* Materials provided:
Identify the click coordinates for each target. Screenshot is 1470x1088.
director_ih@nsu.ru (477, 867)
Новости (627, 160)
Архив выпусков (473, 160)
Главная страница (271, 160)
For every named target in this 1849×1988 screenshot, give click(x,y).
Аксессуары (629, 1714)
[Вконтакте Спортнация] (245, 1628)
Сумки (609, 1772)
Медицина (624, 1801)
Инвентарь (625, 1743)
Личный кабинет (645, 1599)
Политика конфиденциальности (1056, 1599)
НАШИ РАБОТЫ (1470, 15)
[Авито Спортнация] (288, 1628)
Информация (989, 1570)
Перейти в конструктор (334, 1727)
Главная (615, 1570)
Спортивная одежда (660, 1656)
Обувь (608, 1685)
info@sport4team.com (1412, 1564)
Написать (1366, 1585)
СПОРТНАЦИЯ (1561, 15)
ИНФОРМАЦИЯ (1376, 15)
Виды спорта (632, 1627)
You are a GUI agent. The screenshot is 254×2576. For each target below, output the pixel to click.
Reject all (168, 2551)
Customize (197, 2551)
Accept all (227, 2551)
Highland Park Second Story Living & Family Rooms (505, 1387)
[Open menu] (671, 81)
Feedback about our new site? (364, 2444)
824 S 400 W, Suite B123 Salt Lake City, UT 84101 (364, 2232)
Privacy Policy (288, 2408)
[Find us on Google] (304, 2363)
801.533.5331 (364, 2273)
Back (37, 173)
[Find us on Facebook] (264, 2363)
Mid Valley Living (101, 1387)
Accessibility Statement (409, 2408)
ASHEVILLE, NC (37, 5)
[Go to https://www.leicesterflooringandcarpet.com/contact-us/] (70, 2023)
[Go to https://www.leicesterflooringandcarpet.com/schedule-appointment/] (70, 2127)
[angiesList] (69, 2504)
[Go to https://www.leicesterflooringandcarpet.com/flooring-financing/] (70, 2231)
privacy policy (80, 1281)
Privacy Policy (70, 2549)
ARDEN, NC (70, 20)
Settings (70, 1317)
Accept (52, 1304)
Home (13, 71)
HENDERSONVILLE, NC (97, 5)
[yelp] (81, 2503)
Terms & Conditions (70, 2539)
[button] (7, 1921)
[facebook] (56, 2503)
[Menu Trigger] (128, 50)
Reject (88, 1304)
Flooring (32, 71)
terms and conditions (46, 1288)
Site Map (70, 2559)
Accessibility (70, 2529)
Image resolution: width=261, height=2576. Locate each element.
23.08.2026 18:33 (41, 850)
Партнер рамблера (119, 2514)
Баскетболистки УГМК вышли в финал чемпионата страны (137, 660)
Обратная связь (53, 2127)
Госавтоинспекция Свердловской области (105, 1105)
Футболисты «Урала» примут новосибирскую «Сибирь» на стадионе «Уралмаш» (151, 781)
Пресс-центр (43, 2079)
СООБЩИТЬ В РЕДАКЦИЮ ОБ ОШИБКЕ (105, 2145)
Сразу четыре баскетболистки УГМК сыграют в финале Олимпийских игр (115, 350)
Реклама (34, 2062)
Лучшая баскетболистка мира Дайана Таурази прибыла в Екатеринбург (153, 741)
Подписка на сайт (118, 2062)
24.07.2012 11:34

* Exercise requirements:
Set the data down again in full. Keep it exact.

* Exercise result:
Identify the click coordinates for each target. Screenshot is 1470x1088.
director_ih@nsu.ru (477, 867)
Новости (627, 160)
Архив выпусков (473, 160)
Главная страница (271, 160)
For every named target in this 1849×1988 screenshot, give click(x,y).
Аксессуары (629, 1714)
[Вконтакте Спортнация] (245, 1628)
Сумки (609, 1772)
Медицина (624, 1801)
Инвентарь (625, 1743)
Личный кабинет (645, 1599)
Политика конфиденциальности (1056, 1599)
НАШИ РАБОТЫ (1470, 15)
[Авито Спортнация] (288, 1628)
Информация (989, 1570)
Перейти в конструктор (334, 1727)
Главная (615, 1570)
Спортивная одежда (660, 1656)
Обувь (608, 1685)
info@sport4team.com (1412, 1564)
Написать (1366, 1585)
СПОРТНАЦИЯ (1561, 15)
ИНФОРМАЦИЯ (1376, 15)
Виды спорта (632, 1627)
You are a GUI agent. The screenshot is 254×2576. For each target below, output the pixel to click.
Reject all (168, 2551)
Customize (197, 2551)
Accept all (227, 2551)
Highland Park Second Story Living & Family Rooms (505, 1387)
[Open menu] (671, 81)
Feedback about our new site? (364, 2444)
824 S 400 W, Suite B123 Salt Lake City, UT 84101 (364, 2232)
Privacy Policy (288, 2408)
[Find us on Google] (304, 2363)
801.533.5331 (364, 2273)
Back (37, 173)
[Find us on Facebook] (264, 2363)
Mid Valley Living (101, 1387)
Accessibility Statement (409, 2408)
ASHEVILLE, NC (37, 5)
[Go to https://www.leicesterflooringandcarpet.com/contact-us/] (70, 2023)
[Go to https://www.leicesterflooringandcarpet.com/schedule-appointment/] (70, 2127)
[angiesList] (69, 2504)
[Go to https://www.leicesterflooringandcarpet.com/flooring-financing/] (70, 2231)
privacy policy (80, 1281)
Privacy Policy (70, 2549)
ARDEN, NC (70, 20)
Settings (70, 1317)
Accept (52, 1304)
Home (13, 71)
HENDERSONVILLE, NC (97, 5)
[yelp] (81, 2503)
Terms & Conditions (70, 2539)
[button] (7, 1921)
[facebook] (56, 2503)
[Menu Trigger] (128, 50)
Reject (88, 1304)
Flooring (32, 71)
terms and conditions (46, 1288)
Site Map (70, 2559)
Accessibility (70, 2529)
Image resolution: width=261, height=2576. Locate each element.
23.08.2026 18:33 (41, 850)
Партнер рамблера (119, 2514)
Баскетболистки УГМК вышли в финал чемпионата страны (137, 660)
Обратная связь (53, 2127)
Госавтоинспекция Свердловской области (105, 1105)
Футболисты «Урала» примут новосибирскую «Сибирь» на стадионе «Уралмаш» (151, 781)
Пресс-центр (43, 2079)
СООБЩИТЬ В РЕДАКЦИЮ ОБ ОШИБКЕ (105, 2145)
Сразу четыре баскетболистки УГМК сыграют в финале Олимпийских игр (115, 350)
Реклама (34, 2062)
Лучшая баскетболистка мира Дайана Таурази прибыла в Екатеринбург (153, 741)
Подписка на сайт (118, 2062)
24.07.2012 11:34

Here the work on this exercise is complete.